Linux was developed by Linus Torvalds
and other programmers in 1991 while Linus was a student a the University
of Helsinki. Linus wanted a desktop version of unix which ran on modest
hardware and didn't cost so much. He began writing the code based on minix
and then released it to the public so that it could be improved upon. Other
programmers in the spirit of GNU worked together to develop what we now
take for granted, a derivative of Unix designed to be fast, small,
and reliable and most importantly free.
At the heart of Linux is the kernel
which basically runs the show. It controls for instance how much time to
allot a process and tries to balance this with all of the rest the processes
that are running.

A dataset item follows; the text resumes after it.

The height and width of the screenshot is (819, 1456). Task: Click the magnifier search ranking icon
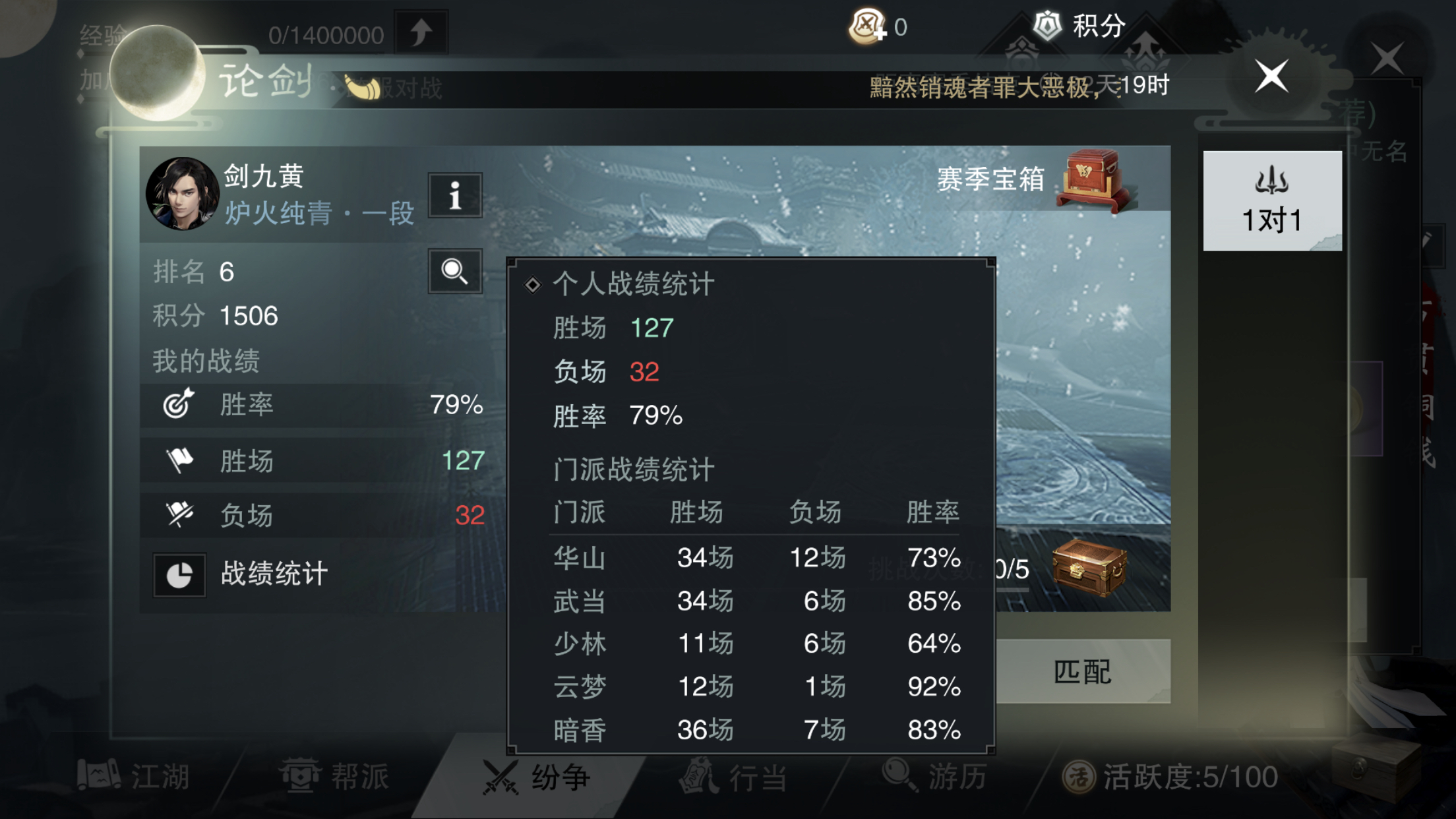point(455,270)
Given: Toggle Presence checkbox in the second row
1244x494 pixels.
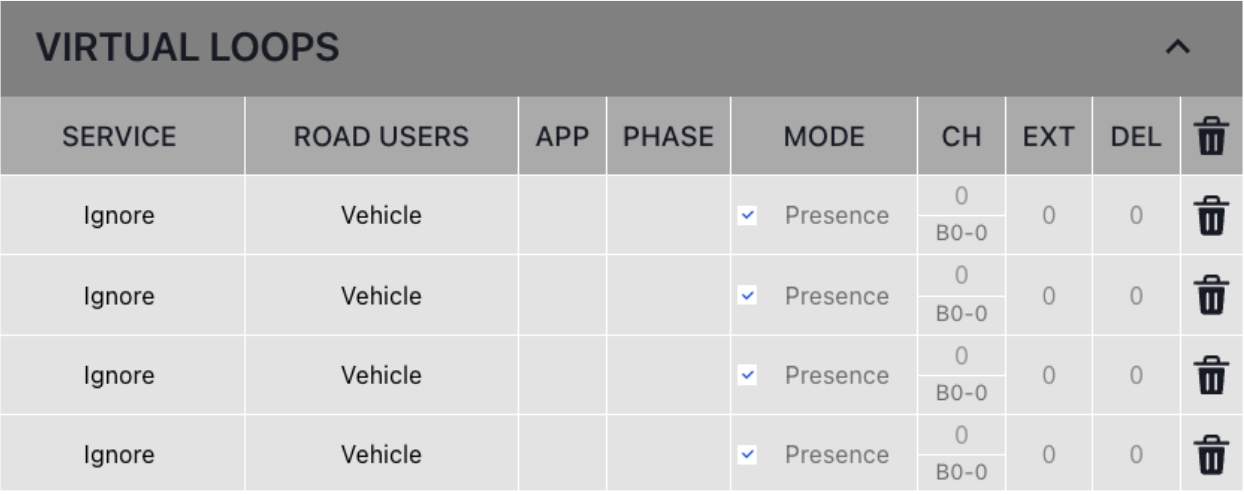Looking at the screenshot, I should pos(747,295).
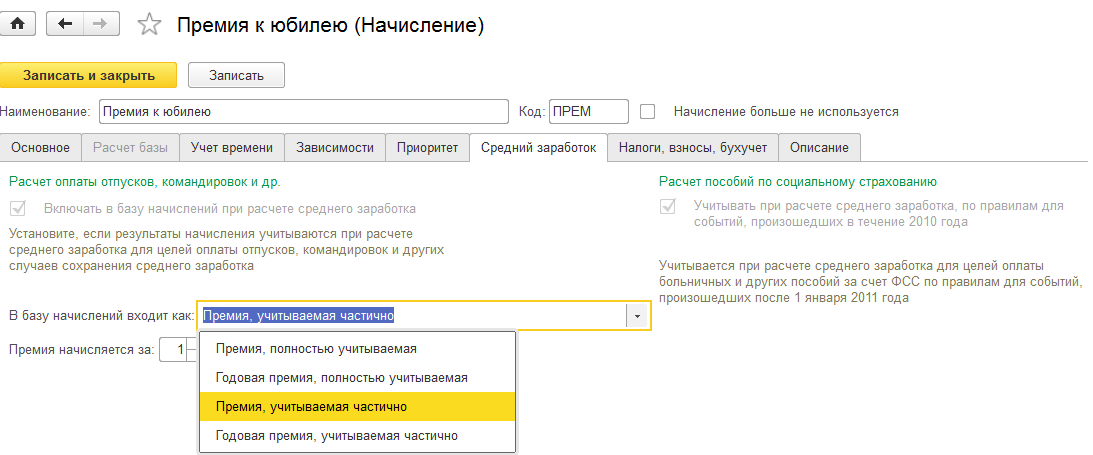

Last I heard around version 2.0.35 it contained around
500,000 lines of code. The current stable kernel is 2.2.7 although the
various vendors now ship anything from 2.2.3 to 2.2.5. This of course is
only part of the operating system which includes Xwindows and any other
programs or processes that are running.
Linux is unique because it does what
a microsoft operating system does not. It works. That not to say windows
does not have its merits, it just that once you learn the basics of Linux
you will not go back. It also runs on more hardware architectures
then any other operating system (X86, Alpha, Sparc, PPC, StrongArm, and
many others). A Linux machine can act as a graphical workstation
(Titanic was rendered on Linux), as a general business desktop, or any
number of servers. For example a web server, an email server. file and
print server. Basically anything NT can do, but better. Did I mention it
can do all of this at once for free?
Well those are the bare basics these
facts are repeated all over the internet and in much greater detail then
I have have to urge to explain.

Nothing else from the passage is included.